JACQUARD KNITTING MACHINE CO., INC.
v.
ORDNANCE GAUGE CO., INC. ET AL.



The opinion of the court was delivered by: Kirkpatrick, Chief Judge.

  This action is for infringement of Patent 2,397,456 issued to Sirmay, one of the defendants, and assigned by him to the plaintiff. It is for a method of transferring a loop of yarn or other material from one needle to another. Although not in terms directed to any particular kind of operation, its utility is in connection with knitting on automatic machines. Transfer mechanisms are old in the art and are used to obtain fancy effects in the cloth or to permit plain jersey cloth and ribbed cloth, as in sweaters with ribbed cuffs and ribbed bottom portions, to be knitted alternately on the same machine.

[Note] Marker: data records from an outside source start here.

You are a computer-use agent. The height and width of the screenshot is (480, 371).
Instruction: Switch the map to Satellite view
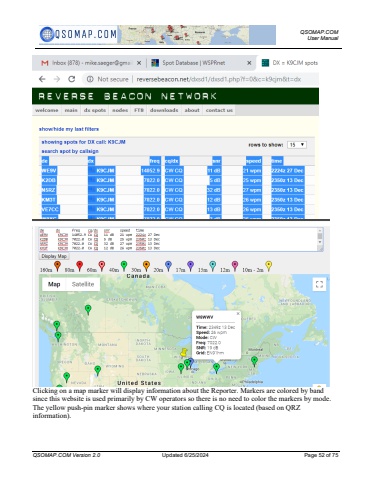83,284

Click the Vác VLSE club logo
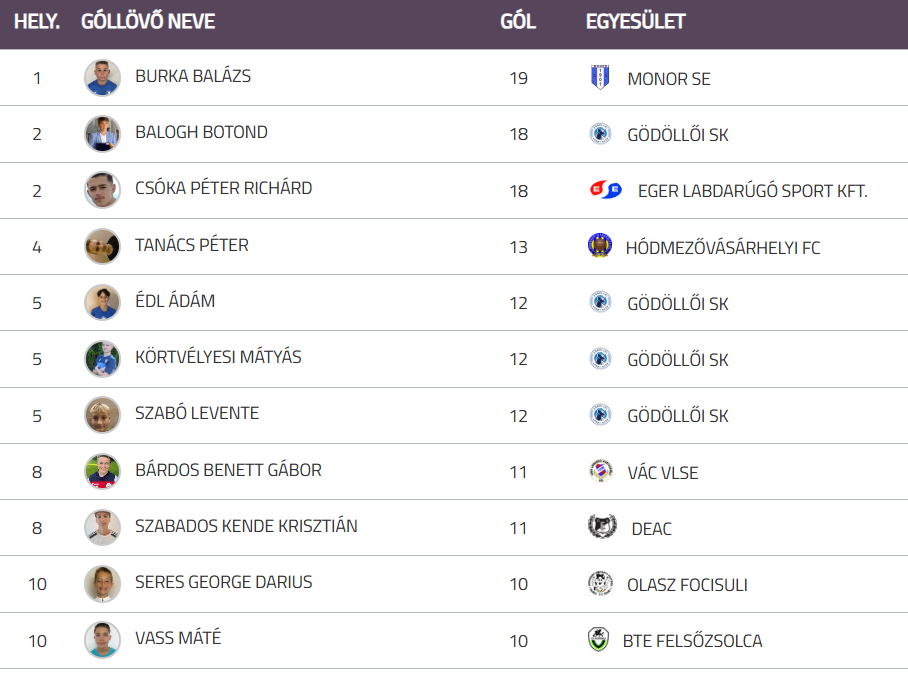click(x=600, y=472)
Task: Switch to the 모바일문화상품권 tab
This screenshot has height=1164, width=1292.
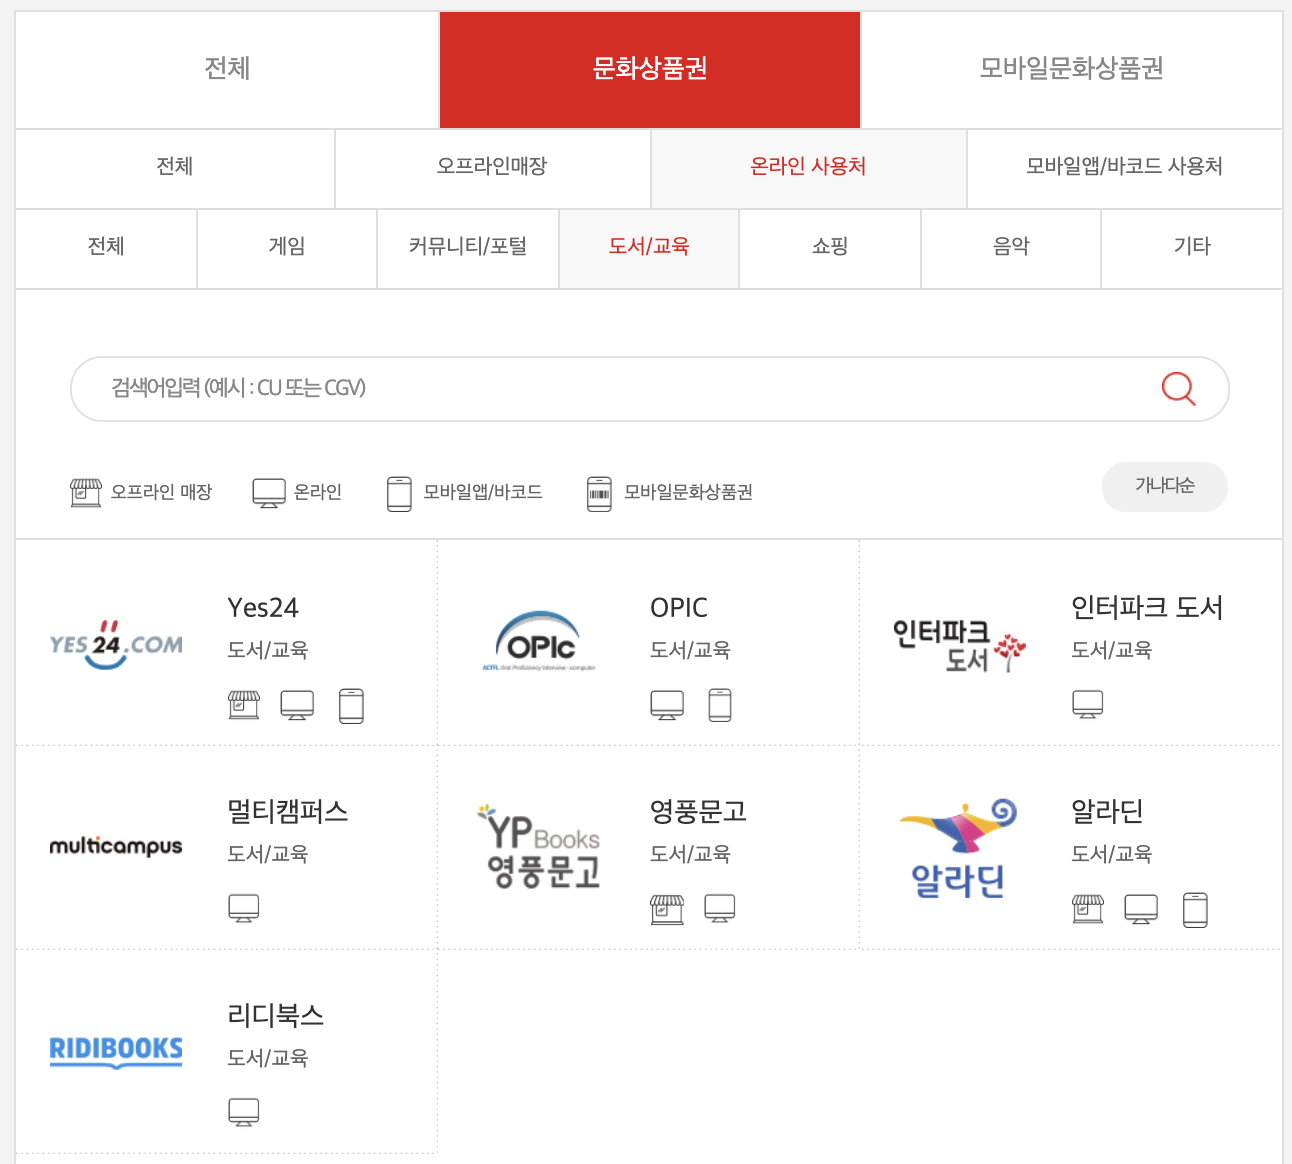Action: (1075, 70)
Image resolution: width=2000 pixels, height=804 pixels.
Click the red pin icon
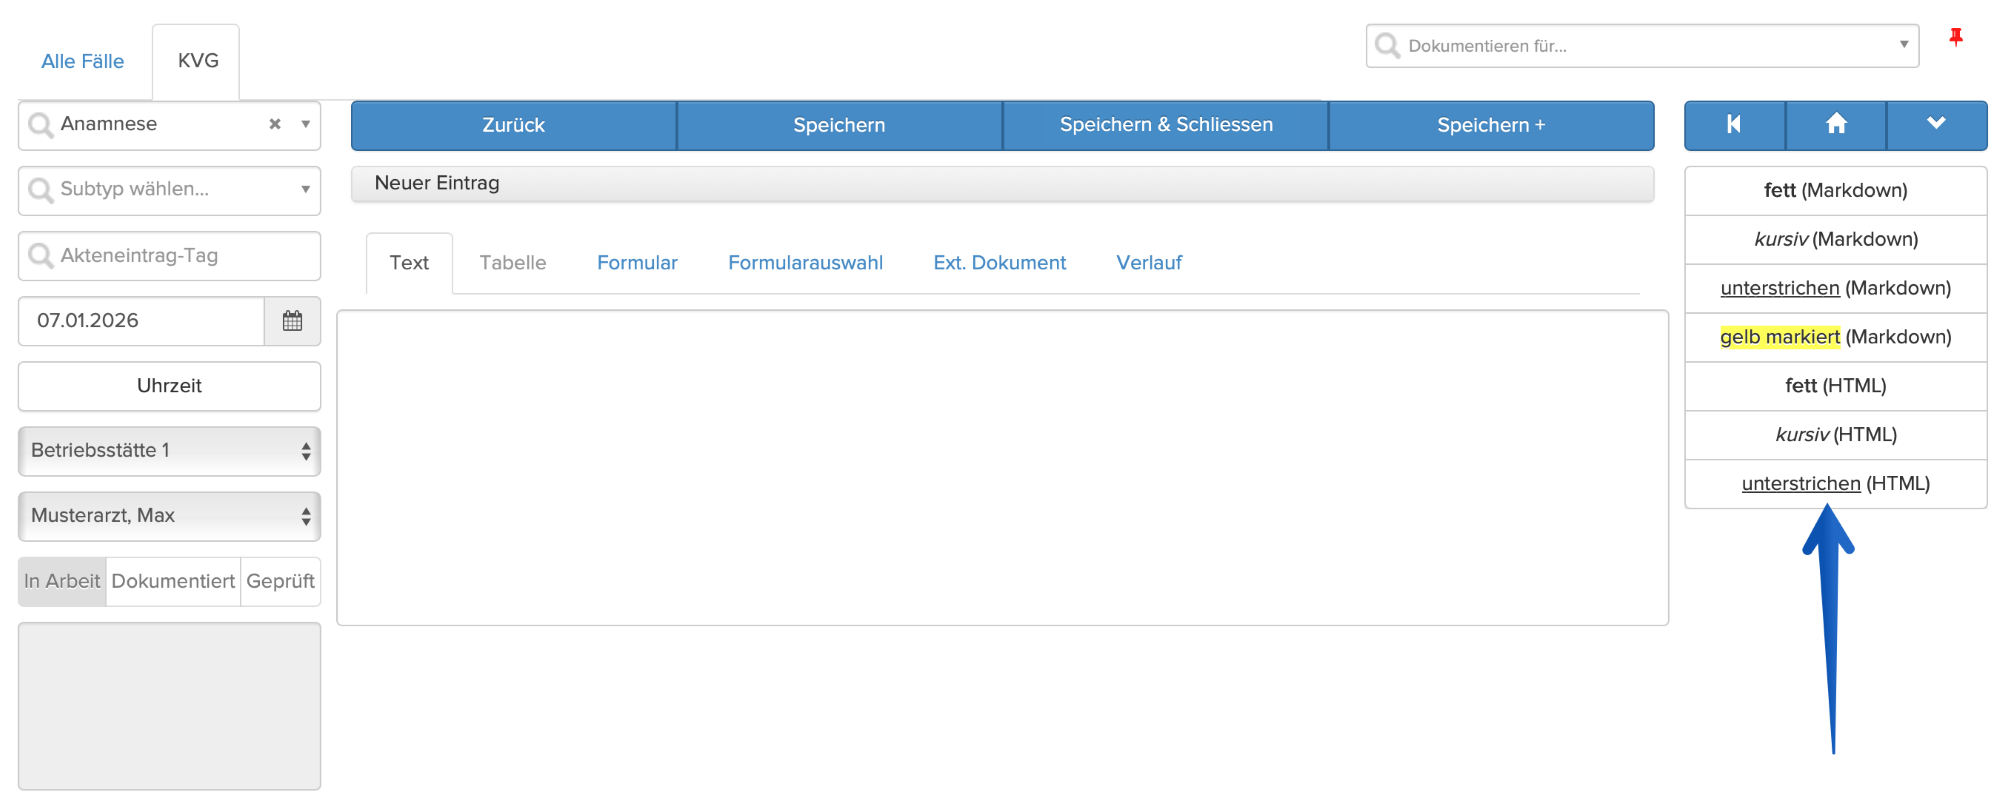coord(1955,38)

The plaintiff states that the object of the patent is to eliminate, or at least reduce, two main difficulties which are met with in transfer operations and which cause loss of time and extra expense. These are, breakage of loops, particularly with the so-called "tender yarns", and dropped stitches, which occur when the receiving needle misses the loop to be transferred. Claim 1 has to do with expanding the loop in a manner which will put the least possible strain on the yarn, and Claim 2 has to do with inserting the receiving needle into the loop in a manner designed to insure the accuracy of the movement and avoid misses. The validity and infringement of both claims are in issue.

Validity

Claim 1 calls for the following steps:

    "1. Placing the loop back of the needle hook in
  position to be cast off over the hook, then
    "2. Enlarging the loop, by carrying the end of
  the loop forwardly and thereby drawing into the
  loop yarn from an adjacent loop or loops, and
  thereafter
    "3. (a) Swinging one leg of the loop away from
  the adjacent side of the needle and
    "(b) Swinging the forward end of the opposite
  leg of the loop across the

  needle to open the loop to admit the
  loop-receiving instrument".

In order to get the loop into the proper shape to be taken by the receiving needle it must, unless already large enough, be made larger — a step which entails pulling more yarn into it — and widened out. In some prior art mechanisms these two steps are simultaneously accomplished by a clip on the delivery needle. However, according to the plaintiff's interpretation of the claim, enlargement is a preliminary step, accomplished when the delivery needle rises and the loop rides over the projection, or "bump", on the needle (step 2, above) before the clip reaches the loop. This gives a direct forward pull upon the loop and draws yarn from the adjacent loops (the patent assumes that the loop has not previously been made large enough not to require additional yarn), the result being that the strain on it will be less than if enlarging and sidewise opening took place simultaneously, as would be the case if the whole thing were done by the clip alone. The needle of the Foster U.S. Patent No. 885,150 does precisely the same thing (see particularly the needle of Fig. 7 of that patent). It will be noted however that, although the claim does not call for any further enlargement of the loop or for the clip to pull any more yarn into it after it has passed the bump, the specification states "Continued movement of the clip passes the bulge of the clip into or further into the loop, with perhaps further enlargement of the loop * * *."

The effect of the clip upon the shape of the loop in opening and widening it as the clip moves through it upwardly with the rise of the delivery needle is what is set out in Claim 1 as the next step of the method (step 3, above). It is really nothing but a description of what happens to a loop when a delivery needle shaped like that in the patent drawings is used, but it is the point at which the plaintiff attempts to distinguish the patent in suit from Foster and the point at which the plaintiff contends the virtue of the patent resides.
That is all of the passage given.